Return all of the data exactly, omitting any images.

◆ ◆ ◆ ◆ ◆

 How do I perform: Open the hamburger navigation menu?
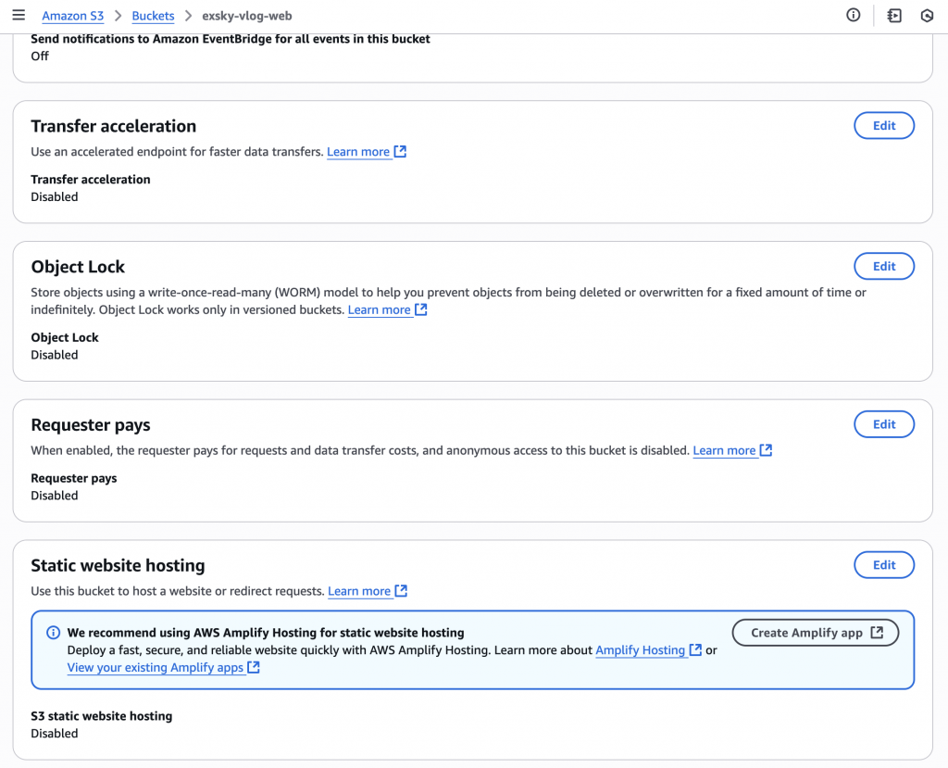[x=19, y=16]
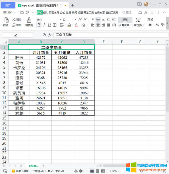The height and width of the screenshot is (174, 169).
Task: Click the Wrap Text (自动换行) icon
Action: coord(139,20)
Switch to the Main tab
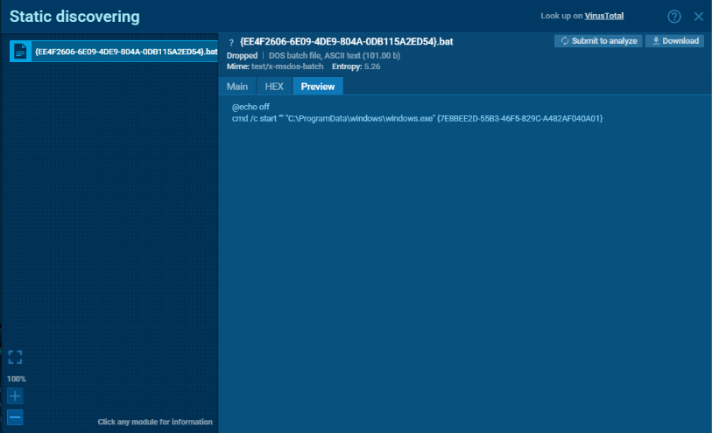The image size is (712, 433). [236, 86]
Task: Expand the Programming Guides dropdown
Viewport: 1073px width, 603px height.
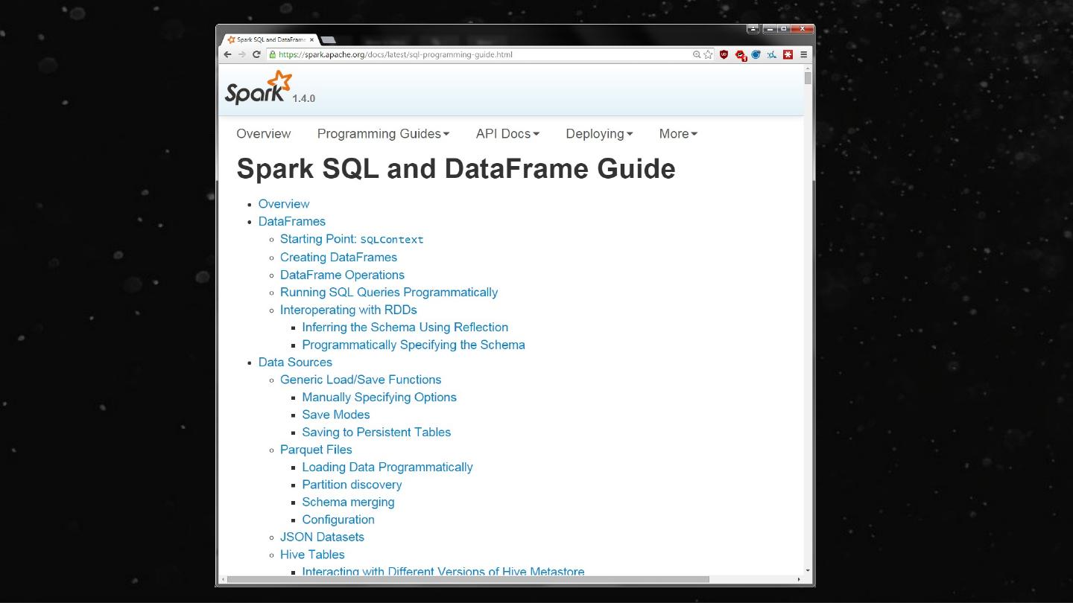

◆ ◆ ◆ ◆ ◆

**Solved exercise:**
 How do I perform: Open the hamburger navigation menu?
[x=19, y=16]
The height and width of the screenshot is (174, 169).
Task: Click the Wrap Text (自动换行) icon
Action: coord(139,20)
Switch to the Main tab
The image size is (712, 433). [236, 86]
Task: Expand the Programming Guides dropdown
Viewport: 1073px width, 603px height.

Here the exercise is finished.